We had a fear of the unknown. When you're responsible for review of data assets and artifacts, it's hard to be thorough and get a sense of how underlying data is impacted by changes. We could only rely on a best effort approach to reviewing PRs.
Effective use of data has been an essential to Dutchie's remarkable growth. The modern data stack enabled a relatively small team to build core pipelines and data products extremely fast. However, as the business grew and with it the volume and complexity of data, the fear of silent data failures started to affect the Data Team's ability to support the data-driven organization.
Moving fast meant making lots of changes to the ever growing SQL/dbt ELT codebase. And with every new change to schemas or business logic, rose the chance of accidentally introducing regressions – worst of all, those that creep in silently and remain undetected for a long time.
The Data Team knew that some other organizations attempted to solve data quality with alerting systems focused on anomaly detection in production, but this was antithetical to Dutchie’s philosophy. With proactive approaches as a norm across the organization, setting up an alert on a SQL threshold was seen as an anti-pattern. By the time you catch something with an alert, the Dutchie team considered it too late. The Data Team wanted a solution that detected data quality issues before they affected production to gain full confidence in what they were shipping to the data users.
The Data Team was primarily interested in the Data Diff product from Datafold and it was the only solution on the market that met Dutchie’s data quality requirements.
Dutchie first implemented Datafold using its turnkey integration with dbt Cloud and then, after migrating to a self-hosted dbt installation, the team leveraged Datafold's Python SDK to implement regression testing in the internal CI/CD pipeline.
Today, Datafold serves as a gatekeeper to every change made to the growing dbt/SQL repository: every time a team member opens a pull request, Datafold produces a detailed impact analysis report showing how the code change affects the produced data in the current model and in its downstream dependencies.
This helps the Dutchie Data Team identify three core issues that would otherwise be undetected:
- Schema and type changes. While dbt can occasionally catch these, Datafold's Data Diff quickly shows the team if any data types change. For example, a created_at field might not include a time zone, but a code update could include a time zone in the field. This error could cause inaccuracies in reporting on timed promotions, revenue allocation, and even incorrect tax collection or charges.

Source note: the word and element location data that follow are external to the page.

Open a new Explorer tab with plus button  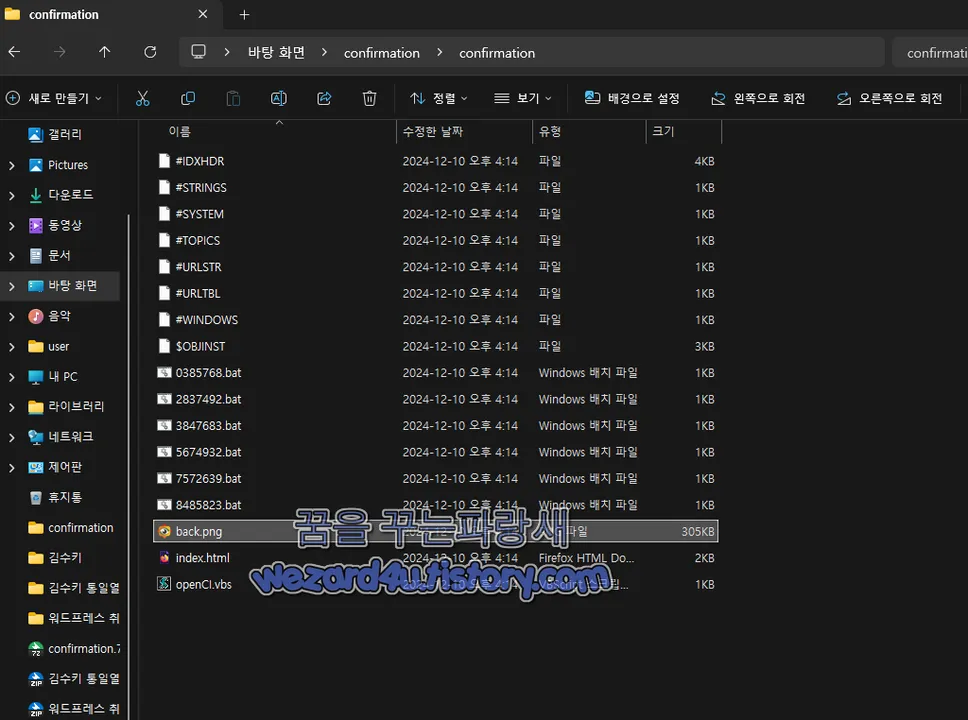(x=244, y=14)
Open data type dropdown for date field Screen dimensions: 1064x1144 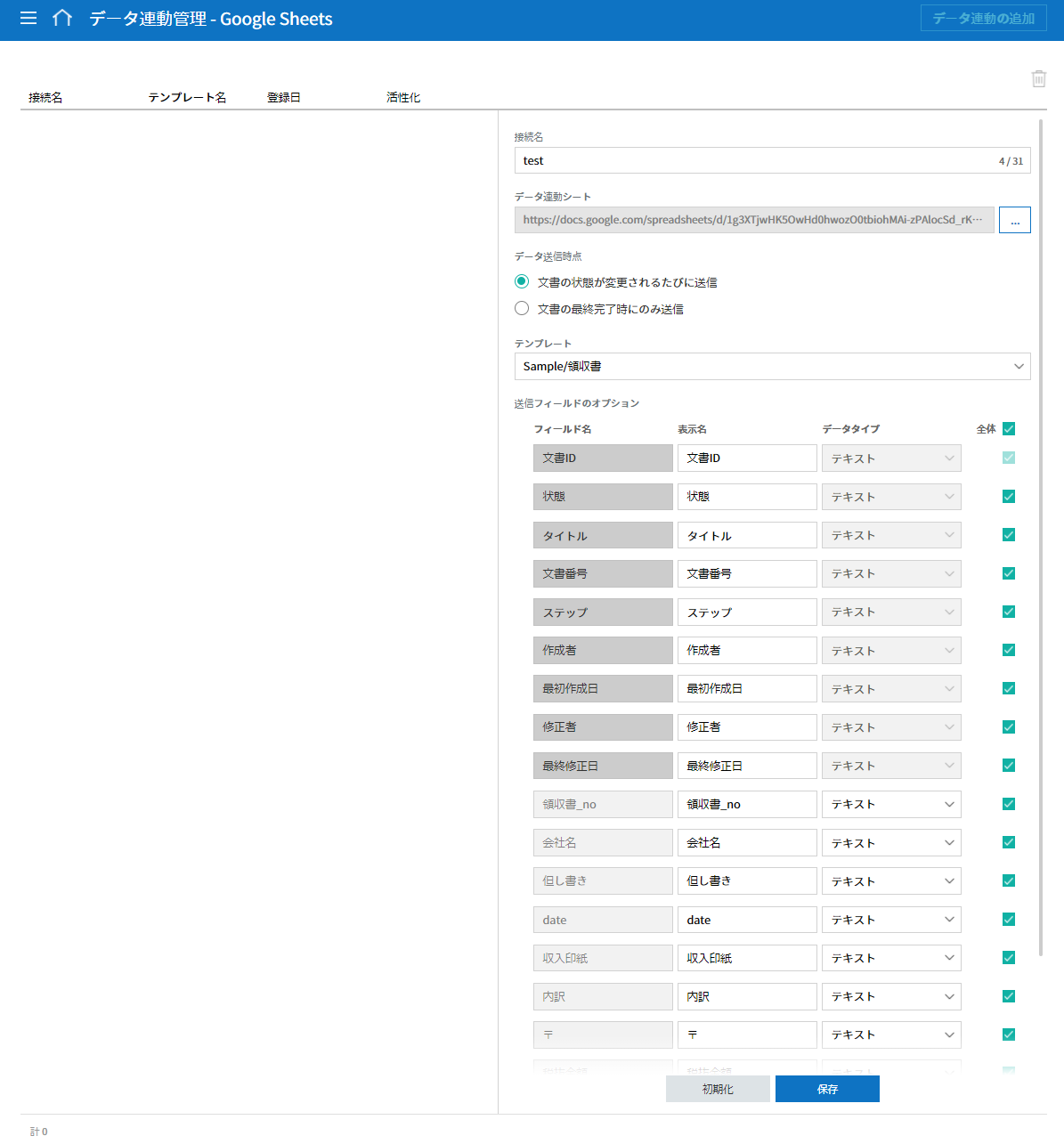890,920
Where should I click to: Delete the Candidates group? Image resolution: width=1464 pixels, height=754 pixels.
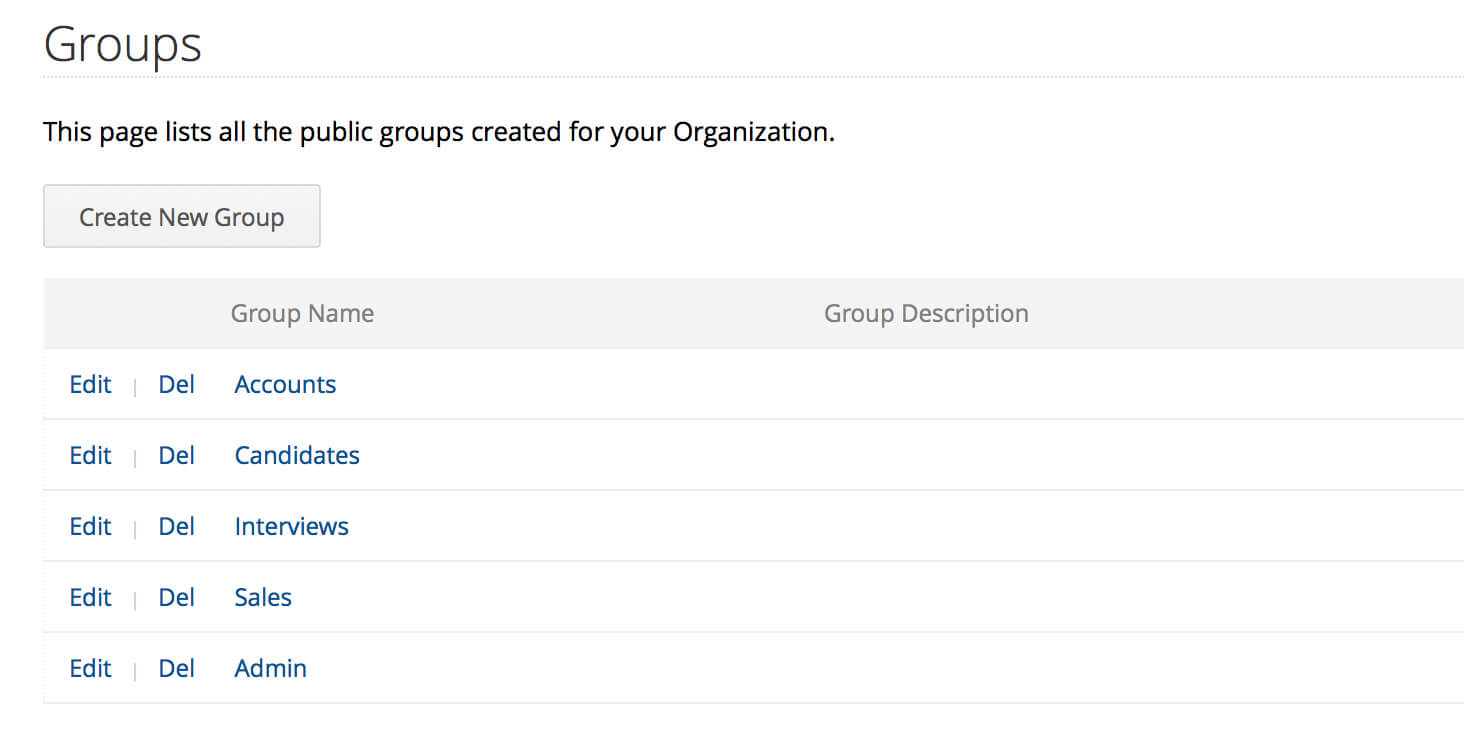point(176,456)
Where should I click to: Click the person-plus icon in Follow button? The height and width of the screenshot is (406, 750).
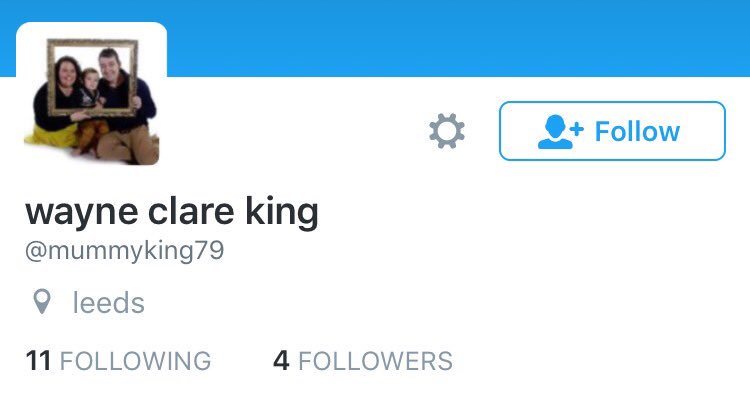pos(560,132)
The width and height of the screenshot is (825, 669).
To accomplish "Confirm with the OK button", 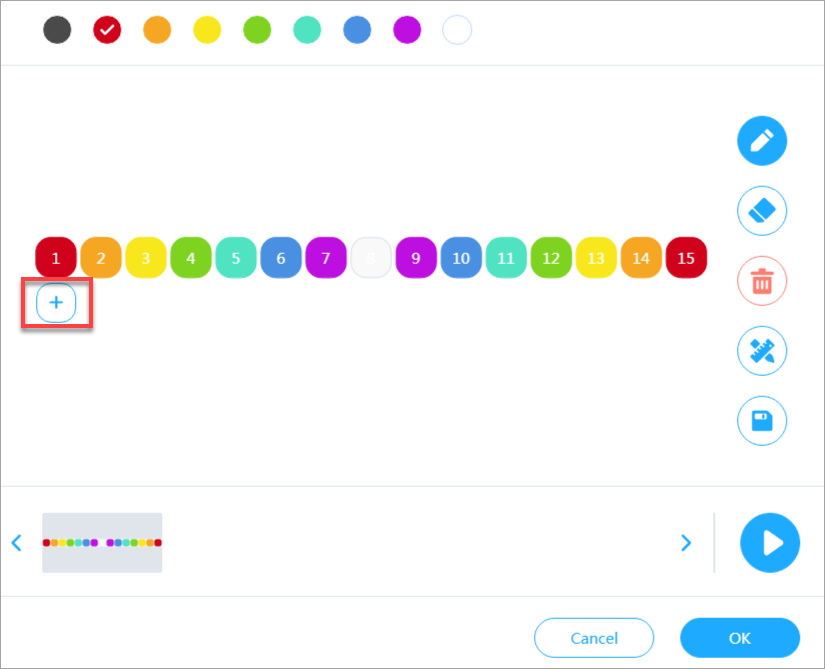I will click(740, 638).
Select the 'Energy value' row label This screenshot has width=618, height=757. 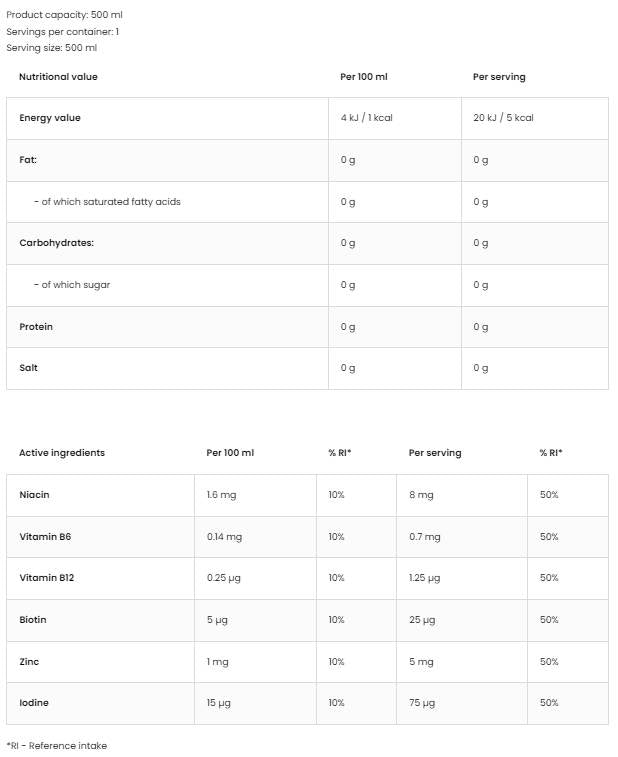click(x=50, y=118)
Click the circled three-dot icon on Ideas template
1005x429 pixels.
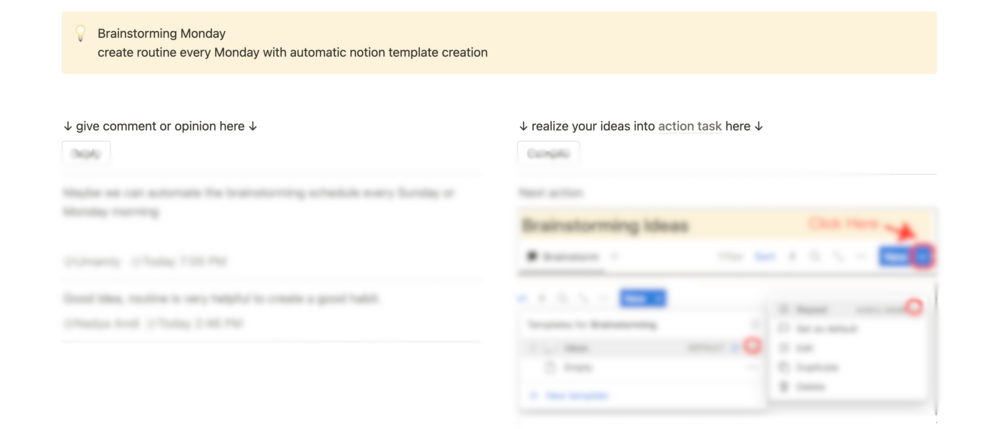coord(752,347)
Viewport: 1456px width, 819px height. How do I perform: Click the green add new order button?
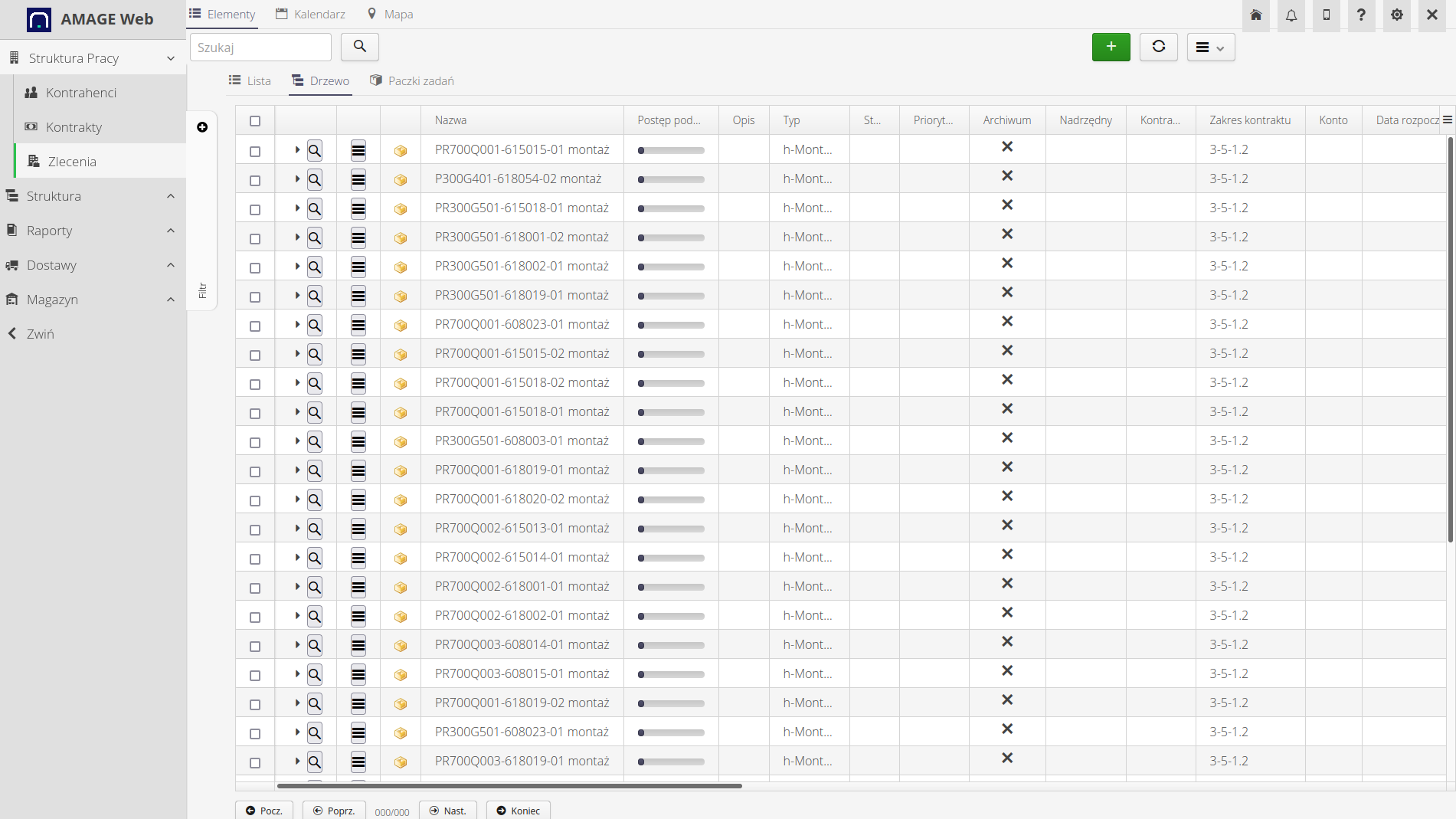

- High-level statistical changes. Sometimes updates to a case when statement look correct stylistically, but changes to the business logic can impact the data. It’s incredibly difficult to detect the effect of these changes without hours of manual testing. Statistical changes shown in Data Diff make it immediately apparent if you see that 20% of your data has moved from one field to another as a result of your proposed change.
- Primary key comparison. The team may not always test every model for primary key uniqueness. This out-of-the-box section of the Data Diff will warn you that the changes you’re making to a model will cause keys to be duplicated, sending you back to check your work before pushing it to production.
For example, an analyst was making changes to business logic in the case when statements to put customers into tiers. They were supposed to create a new tier that would replace an old tier, but the implementation was wrong - the new tier had no one in it and the old tier still existed. All the tests passed, but Datafold caught it.
This was the last chance to catch the issue before a stakeholder would have seen it in their Looker dashboard potentially days or even weeks later. Data Diff prevented the team from looking bad and the data consumers from losing confidence in the data quality with nuanced issues that would have been apparent to their stakeholders.
While Data Diff has been helpful in ensuring the quality of the changes made to the code, the Data Team has also found a lot of value in the overall increase in the data observability that the Datafold platform brought, including Catalog and column-level lineage. These provide immediate understanding of the underlying data without digging through SQL to see where data is coming from and what it represents.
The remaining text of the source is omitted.